She levered herself upward so that she could stare down into his face. "I would be furious, to be tested in this way."

He chose to give her an honest answer. "There was a time when I would have been vexed, but that was more than fifteen hundred years ago."

"Are you really so old?" She was studying his face. "You do not look much more than thirty-five or forty."

"I was thirty-three when I came to this life, a mature age then. My family was known for being long-lived." He fingered her hair.

"Were they vampires, too?" She had trouble speaking the word.

"No. They were not." He paused, startled at how keenly he could still feel their loss. "It would not have mattered if they had been."

Without warning, she lowered herself to kiss him again, this time letting the kiss evolve from easy contact to something much more profound, more sensual and complex, filled with promises and hesitation. When she pulled back this time, she was trembling. "What do you want of me?"

"What you seek for yourself," he answered, the incipient joy in his face mirroring her own.

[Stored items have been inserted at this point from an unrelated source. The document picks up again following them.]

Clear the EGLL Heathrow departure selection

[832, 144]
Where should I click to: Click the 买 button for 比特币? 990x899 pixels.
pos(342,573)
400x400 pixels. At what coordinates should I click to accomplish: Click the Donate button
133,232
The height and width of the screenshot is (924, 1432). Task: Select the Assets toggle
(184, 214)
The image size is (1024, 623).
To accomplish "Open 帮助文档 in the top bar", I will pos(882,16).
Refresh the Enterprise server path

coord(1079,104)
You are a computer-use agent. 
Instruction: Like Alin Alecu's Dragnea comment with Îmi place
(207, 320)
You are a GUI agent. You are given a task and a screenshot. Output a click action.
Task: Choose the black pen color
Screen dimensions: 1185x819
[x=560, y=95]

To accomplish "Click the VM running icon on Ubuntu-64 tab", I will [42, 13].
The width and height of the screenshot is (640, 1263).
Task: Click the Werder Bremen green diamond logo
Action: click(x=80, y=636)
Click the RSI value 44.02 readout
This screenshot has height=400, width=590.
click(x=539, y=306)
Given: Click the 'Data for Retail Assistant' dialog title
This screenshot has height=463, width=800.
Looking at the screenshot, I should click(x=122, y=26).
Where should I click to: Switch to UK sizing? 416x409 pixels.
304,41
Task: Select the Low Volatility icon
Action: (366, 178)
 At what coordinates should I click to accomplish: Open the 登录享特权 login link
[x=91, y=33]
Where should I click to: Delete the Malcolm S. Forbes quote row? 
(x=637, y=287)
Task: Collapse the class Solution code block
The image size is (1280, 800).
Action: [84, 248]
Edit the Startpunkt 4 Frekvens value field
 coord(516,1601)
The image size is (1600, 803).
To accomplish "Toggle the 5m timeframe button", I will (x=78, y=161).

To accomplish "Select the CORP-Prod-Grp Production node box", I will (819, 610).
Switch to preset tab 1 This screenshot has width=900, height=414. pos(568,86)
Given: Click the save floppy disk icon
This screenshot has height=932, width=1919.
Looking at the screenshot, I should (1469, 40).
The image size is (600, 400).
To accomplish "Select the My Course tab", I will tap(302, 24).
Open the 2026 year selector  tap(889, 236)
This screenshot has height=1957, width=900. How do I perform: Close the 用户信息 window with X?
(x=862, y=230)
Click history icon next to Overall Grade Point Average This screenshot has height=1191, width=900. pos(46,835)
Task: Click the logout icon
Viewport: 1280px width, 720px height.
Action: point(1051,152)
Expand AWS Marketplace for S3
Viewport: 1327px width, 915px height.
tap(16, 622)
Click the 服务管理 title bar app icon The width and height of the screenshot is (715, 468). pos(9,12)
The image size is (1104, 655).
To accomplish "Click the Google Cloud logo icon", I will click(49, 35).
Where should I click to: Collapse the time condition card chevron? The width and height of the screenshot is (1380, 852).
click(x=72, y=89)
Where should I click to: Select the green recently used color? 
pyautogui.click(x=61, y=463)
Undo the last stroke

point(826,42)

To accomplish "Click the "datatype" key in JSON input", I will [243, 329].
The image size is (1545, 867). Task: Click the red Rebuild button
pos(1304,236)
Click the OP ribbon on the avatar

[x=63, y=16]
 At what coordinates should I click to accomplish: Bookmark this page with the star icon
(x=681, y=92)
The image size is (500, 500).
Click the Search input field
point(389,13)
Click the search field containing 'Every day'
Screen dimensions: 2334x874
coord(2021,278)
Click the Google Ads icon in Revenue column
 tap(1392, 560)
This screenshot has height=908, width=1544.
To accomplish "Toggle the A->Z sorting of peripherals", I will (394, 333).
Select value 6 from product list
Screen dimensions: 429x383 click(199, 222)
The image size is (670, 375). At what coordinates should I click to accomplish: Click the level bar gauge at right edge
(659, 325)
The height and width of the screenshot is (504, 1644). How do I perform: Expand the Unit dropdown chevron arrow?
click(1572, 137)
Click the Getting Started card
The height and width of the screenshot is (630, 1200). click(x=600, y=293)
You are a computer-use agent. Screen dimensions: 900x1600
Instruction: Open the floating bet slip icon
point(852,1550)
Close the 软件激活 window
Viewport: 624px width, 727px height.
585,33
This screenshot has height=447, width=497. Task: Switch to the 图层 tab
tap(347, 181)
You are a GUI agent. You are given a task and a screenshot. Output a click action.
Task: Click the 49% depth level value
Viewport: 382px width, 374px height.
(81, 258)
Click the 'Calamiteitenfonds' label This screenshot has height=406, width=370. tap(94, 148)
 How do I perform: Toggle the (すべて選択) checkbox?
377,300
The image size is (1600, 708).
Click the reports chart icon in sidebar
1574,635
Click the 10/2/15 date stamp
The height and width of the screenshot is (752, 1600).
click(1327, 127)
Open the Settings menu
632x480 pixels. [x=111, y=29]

She bit her lower lip. "I do not know what that is."

"Then I will help you to define it, if you want to," he said, warmth in his voice and his eyes.

Tulsi sank down on his chest. "If I become pregnant, I cannot perform, and then we will truly be beggars." She paused. "I was pregnant once; Djerat gave me herbs and it was over. She cannot give me herbs now."

"You will not become pregnant," said Sanat Ji Mani, enfolding her in his arms, wanting to shield her from her experience.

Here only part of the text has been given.